:: Document ::
--- Start ---
The leader of a group of professionals fighting against the passage of an anti-LGBTQ+ bill in Ghana, lawyer Akoto Ampaw, has stated that the populist approach being used in pursuit of LGBTQ+ criminalisation is a dangerous path for Ghana.

According to lawyer Ampaw, the basis of the bill which he and his group argue threatens the human rights of LGBTQ+ persons.

He, however, holds the view that such a justification for passing the bill into law sets the country on a dangerous path of precedent as it could prove fatal to the rights of any other minority group in the country going forward.

“The case is being made that the overwhelming majority of Ghanaians do not like gays and therefore there should be a law against them. But we are saying that look, we are treading a very slippery road because if the view of Ghanaians is that anything that the overwhelming majority do not like should be criminalized, it means that the constitution has no place.”

And it means that today, a small minority group like the LGBTQ have been targeted and their very existence criminalized. Tomorrow, God forbid it could be some small religious group that people don’t like, they will criminalise them contrary to the constitution. The next day it will be other minorities in the society,” he stated on GTV’s Breakfast Show monitored by GhanaWeb.

Background

Parliament is expected to discuss a Private Member’s bill submitted by some eight MPs.

The 38-page bill before parliament, among other things, stipulates that, people of the same sex who engage in sexual intercourse are “liable on summary conviction, to a fine of not less than seven hundred and fifty penalty units and not more than five thousand penalty units, or to a term of imprisonment of not less than three years and not more than five years or both.”
--- End ---
:: Recorded data ::
--- Start ---
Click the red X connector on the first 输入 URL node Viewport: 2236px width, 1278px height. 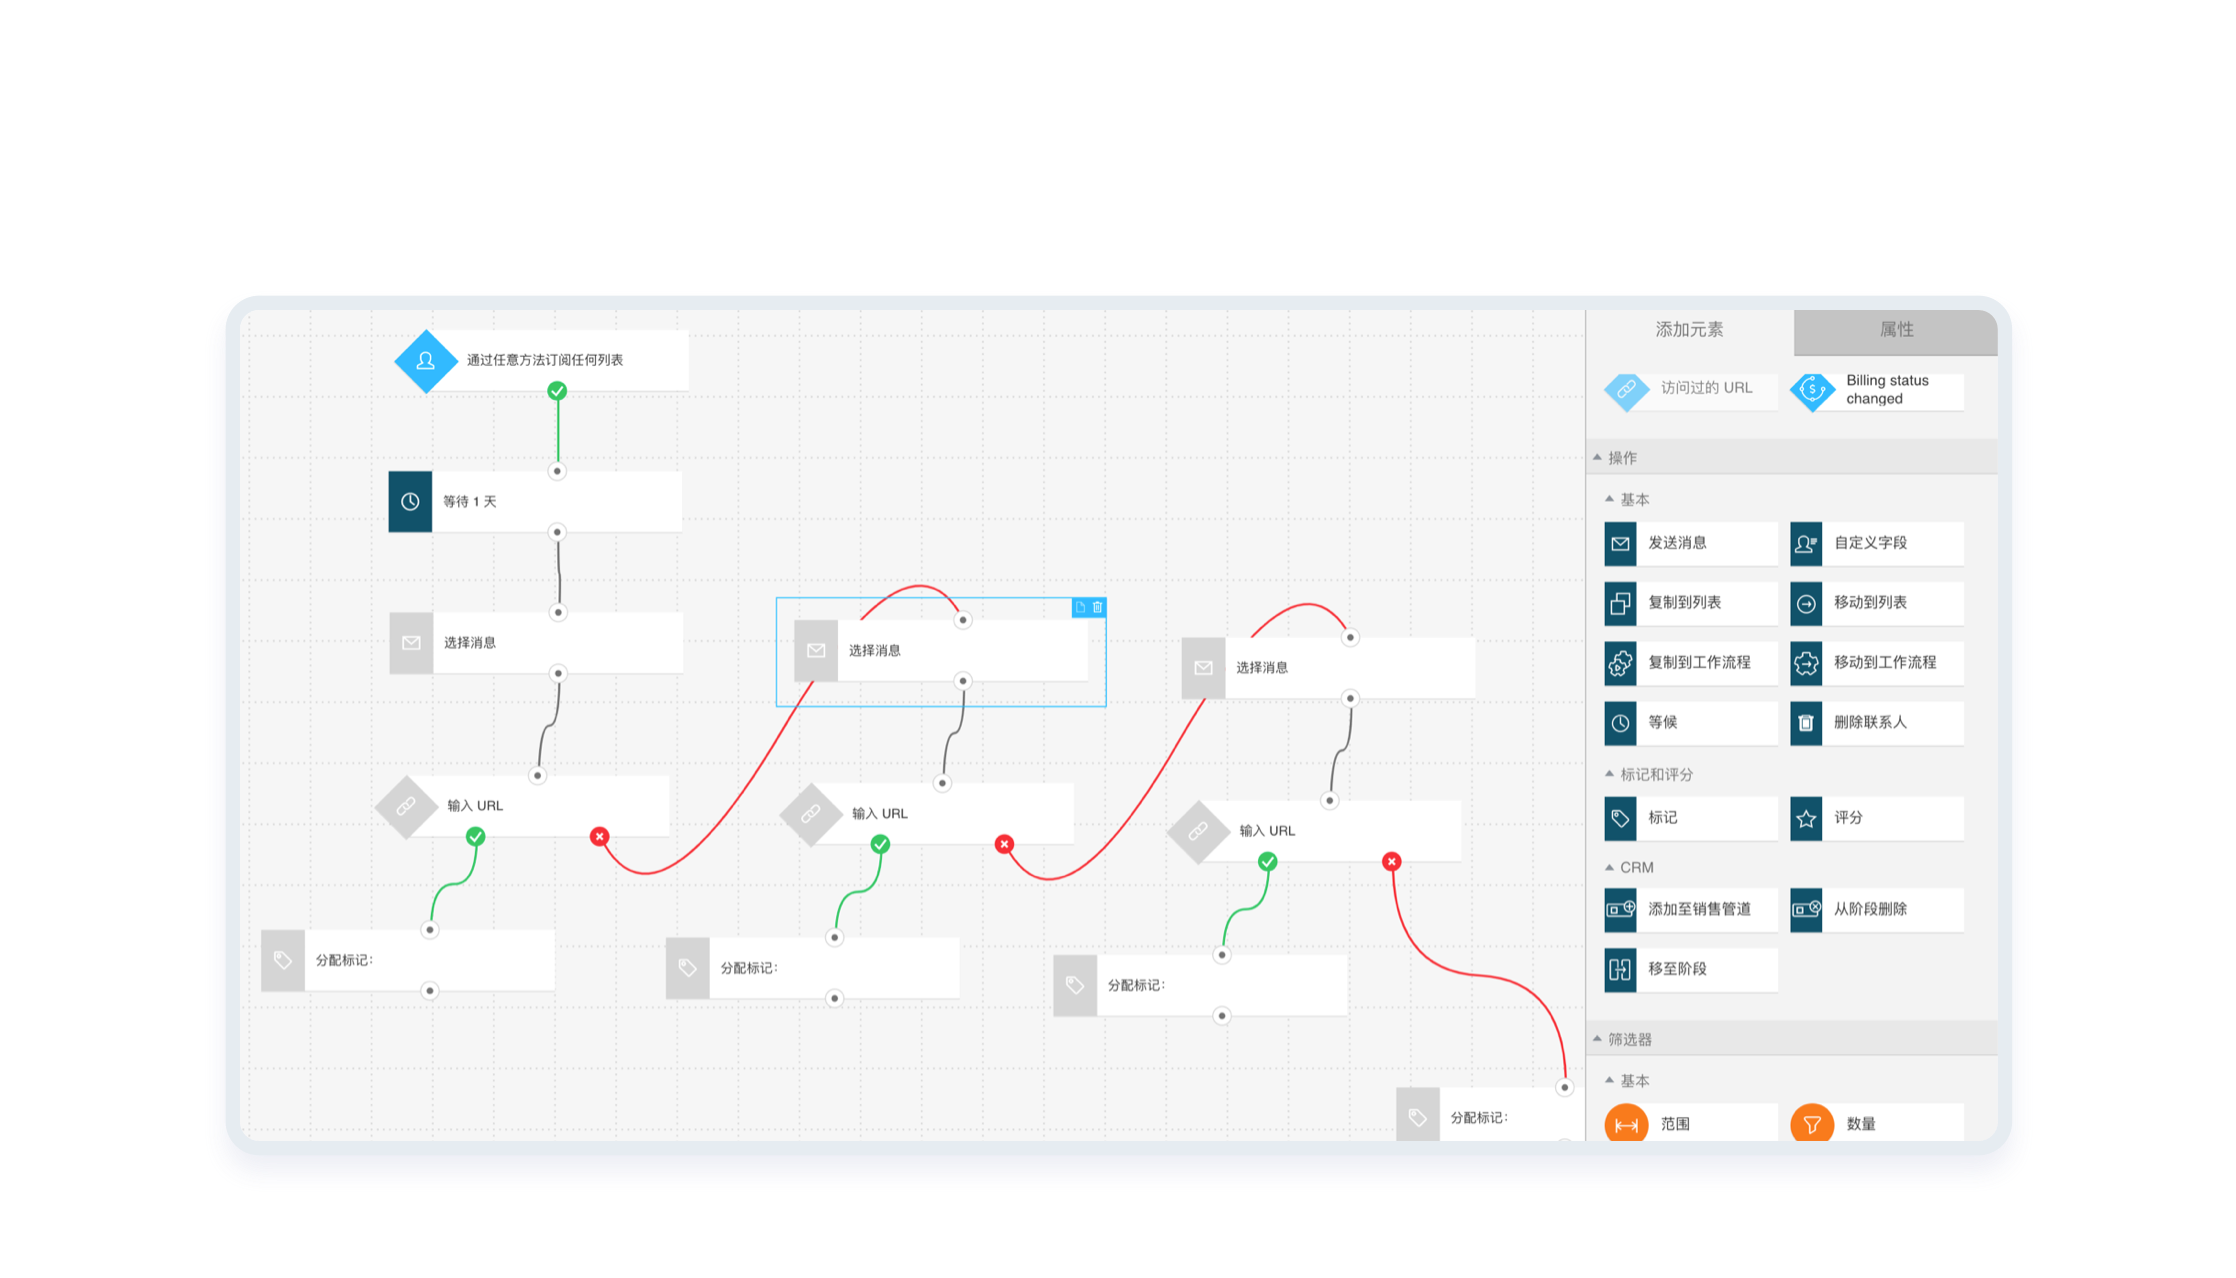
--- End ---
:: Directive 1 ::
Reproduce the article on Ghana's anti-LGBTQ+ bill word for word, everything from "The leader of" down to "path for Ghana.".
:: Directive 2 ::
According to the article on Ghana's anti-LGBTQ+ bill, how many pages long is the bill before parliament?
:: Directive 3 ::
Write what comes next in the article on Ghana's anti-LGBTQ+ bill, starting after its last sentence.

:: Result 1 ::
The leader of a group of professionals fighting against the passage of an anti-LGBTQ+ bill in Ghana, lawyer Akoto Ampaw, has stated that the populist approach being used in pursuit of LGBTQ+ criminalisation is a dangerous path for Ghana.

:: Result 2 ::
38 pages.

:: Result 3 ::
The Bill targets persons who “hold out as a lesbian, a gay, a transgender, a transsexual, a queer, a pansexual, an ally, a non-binary or any other sexual or gender identity that is contrary to the binary categories of male and female.”

The Bill also targets promoters and advocates of LGBTQ+ rights including “a person who, by use of media, technological platform, technological account or any other means, produces, procures, markets, broadcasts, disseminates, publishes or distributes a material for purposes of promoting an activity prohibited under the Bill, or a person uses an electronic device, the Internet service, a film, or any other device capable of electronic storage or transmission to produce, procure, market, broadcast, disseminate, publishes or distribute a material for purposes of promoting an activity prohibited under the Bill” as well as a person who “promotes, supports sympathy for or a change of public opinion towards an act prohibited under the Bill.”

As part of its provisions, the Bill outlines that a flouter can be sentenced to a jail term of not less than six years or not more than ten years imprisonment.

At the back of the public support the Bill has received, a group of academicians and other professionals have expressed their opposition to the bill.

According to the group of 18, the bill, ‘Promotion of Proper Human Sexual Rights and Ghanaian Family Values’, when passed into law, would erode a raft of fundamental human rights, as enshrined in the 1992 Constitution.

Members of the group opposing the anti-gay bill include Mr Akoto Ampaw; author, scholar and former Director of the UN Economic Commission for Africa, Prof. Emerita Takyiwaa Manuh; a communications and media expert, Prof. Kwame Karikari; the Dean of the University of Ghana (Legon) School of Law, Prof. Raymond Atuguba, and the Dean of the University of Ghana School of Information and Communication Studies, Prof. Audrey Gadzekpo.

The Director of the Institute of African Studies, University of Ghana, Professor Dzodzi Tsikata; the Executive Director of the Ghana Centre for Democratic Development (CDD-Ghana), Professor H. Kwasi Prempeh, and a former Executive Director of CDD-Ghana, Prof. Kofi Gyimah-Boadi, are also members of the group.

Others are Dr Rose Mensah-Kutin, Dr Yao Graham, Mr Kwasi Adu Amankwah, Dr Kojo Asante, Mr Kingsley Ofei-Nkansah, Mr Akunu Dake, Mr Tetteh Hormeku-Ajie, Dr Charles Wereko-Brobby, Dr Joseph Asunka and Nana Ama Agyemang Asante.